Stored data
◆ ◆ ◆

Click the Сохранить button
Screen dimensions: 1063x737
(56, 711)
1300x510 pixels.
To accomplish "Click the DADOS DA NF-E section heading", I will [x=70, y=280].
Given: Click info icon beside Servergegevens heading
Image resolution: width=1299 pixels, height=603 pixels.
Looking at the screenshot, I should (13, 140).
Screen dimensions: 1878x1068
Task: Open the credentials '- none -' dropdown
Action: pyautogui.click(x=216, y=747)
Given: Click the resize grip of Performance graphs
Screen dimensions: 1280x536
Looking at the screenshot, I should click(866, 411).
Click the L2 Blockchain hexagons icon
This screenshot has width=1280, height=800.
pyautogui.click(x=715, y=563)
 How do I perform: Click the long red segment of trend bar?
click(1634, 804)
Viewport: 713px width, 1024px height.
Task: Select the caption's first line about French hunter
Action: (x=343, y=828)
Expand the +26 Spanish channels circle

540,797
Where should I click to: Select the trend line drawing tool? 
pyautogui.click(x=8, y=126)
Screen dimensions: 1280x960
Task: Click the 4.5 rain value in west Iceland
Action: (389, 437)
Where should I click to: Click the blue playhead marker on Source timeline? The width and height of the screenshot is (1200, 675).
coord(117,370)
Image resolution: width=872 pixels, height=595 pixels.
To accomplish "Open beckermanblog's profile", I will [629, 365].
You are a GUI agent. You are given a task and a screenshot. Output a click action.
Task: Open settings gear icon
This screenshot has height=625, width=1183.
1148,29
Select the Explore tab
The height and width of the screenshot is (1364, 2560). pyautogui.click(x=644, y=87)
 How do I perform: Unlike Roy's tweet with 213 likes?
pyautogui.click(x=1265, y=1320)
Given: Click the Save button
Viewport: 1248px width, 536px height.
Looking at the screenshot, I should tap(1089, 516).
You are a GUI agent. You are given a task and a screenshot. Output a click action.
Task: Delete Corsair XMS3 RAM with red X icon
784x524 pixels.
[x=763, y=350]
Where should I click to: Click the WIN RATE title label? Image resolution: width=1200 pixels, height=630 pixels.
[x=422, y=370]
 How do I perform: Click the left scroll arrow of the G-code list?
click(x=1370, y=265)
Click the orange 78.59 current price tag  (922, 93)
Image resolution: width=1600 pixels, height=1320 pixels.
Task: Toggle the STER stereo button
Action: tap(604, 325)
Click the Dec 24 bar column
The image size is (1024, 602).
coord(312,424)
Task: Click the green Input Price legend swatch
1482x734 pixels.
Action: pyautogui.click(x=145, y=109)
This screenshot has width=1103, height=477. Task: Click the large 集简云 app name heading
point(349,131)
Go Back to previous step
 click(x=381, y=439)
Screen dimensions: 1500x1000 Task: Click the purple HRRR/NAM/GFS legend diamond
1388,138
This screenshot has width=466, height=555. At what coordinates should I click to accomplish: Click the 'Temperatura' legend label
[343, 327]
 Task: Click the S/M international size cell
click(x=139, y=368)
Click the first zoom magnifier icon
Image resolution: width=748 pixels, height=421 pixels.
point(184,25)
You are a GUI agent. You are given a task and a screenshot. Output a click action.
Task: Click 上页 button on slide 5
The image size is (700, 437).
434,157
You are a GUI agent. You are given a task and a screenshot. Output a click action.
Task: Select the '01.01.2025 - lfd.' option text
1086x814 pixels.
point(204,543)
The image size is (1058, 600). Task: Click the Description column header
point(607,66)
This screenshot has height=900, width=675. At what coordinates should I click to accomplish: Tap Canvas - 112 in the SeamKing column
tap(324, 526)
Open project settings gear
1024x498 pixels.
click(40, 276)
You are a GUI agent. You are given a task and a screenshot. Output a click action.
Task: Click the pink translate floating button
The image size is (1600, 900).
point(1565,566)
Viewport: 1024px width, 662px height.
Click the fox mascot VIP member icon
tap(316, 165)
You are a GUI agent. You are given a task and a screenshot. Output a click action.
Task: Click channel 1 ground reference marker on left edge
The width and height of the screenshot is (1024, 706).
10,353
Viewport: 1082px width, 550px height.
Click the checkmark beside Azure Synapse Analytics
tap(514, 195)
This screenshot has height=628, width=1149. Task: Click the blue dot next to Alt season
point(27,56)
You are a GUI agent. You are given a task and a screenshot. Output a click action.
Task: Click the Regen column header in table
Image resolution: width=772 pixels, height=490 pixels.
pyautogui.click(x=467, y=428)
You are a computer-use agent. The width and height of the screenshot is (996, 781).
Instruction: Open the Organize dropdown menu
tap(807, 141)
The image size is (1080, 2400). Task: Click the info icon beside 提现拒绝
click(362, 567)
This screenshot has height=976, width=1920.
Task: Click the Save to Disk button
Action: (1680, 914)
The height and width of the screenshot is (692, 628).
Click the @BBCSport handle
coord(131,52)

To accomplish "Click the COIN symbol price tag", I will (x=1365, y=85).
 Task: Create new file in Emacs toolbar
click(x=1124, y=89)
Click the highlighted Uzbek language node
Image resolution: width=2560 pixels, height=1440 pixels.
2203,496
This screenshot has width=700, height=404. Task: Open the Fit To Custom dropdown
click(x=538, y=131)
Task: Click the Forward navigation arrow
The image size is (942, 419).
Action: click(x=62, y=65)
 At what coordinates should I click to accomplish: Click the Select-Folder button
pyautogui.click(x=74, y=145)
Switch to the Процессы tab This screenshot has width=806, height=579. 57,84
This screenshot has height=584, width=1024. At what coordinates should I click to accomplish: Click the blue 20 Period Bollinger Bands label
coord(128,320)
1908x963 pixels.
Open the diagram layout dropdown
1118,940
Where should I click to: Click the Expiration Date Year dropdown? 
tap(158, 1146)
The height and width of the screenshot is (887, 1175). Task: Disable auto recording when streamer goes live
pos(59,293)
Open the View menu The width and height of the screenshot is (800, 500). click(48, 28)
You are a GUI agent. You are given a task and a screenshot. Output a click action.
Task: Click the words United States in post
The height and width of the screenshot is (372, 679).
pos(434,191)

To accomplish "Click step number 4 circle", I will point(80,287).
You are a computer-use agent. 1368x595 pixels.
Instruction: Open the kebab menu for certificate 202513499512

◆ ◆ ◆

What this task involves =
Give back every line from the beginning of the records through the line holding "Given: Click info", exactly as it reads, and leave out the rest.

Result =
Click the Сохранить button
Screen dimensions: 1063x737
(56, 711)
1300x510 pixels.
To accomplish "Click the DADOS DA NF-E section heading", I will [x=70, y=280].
Given: Click info icon beside Servergegevens heading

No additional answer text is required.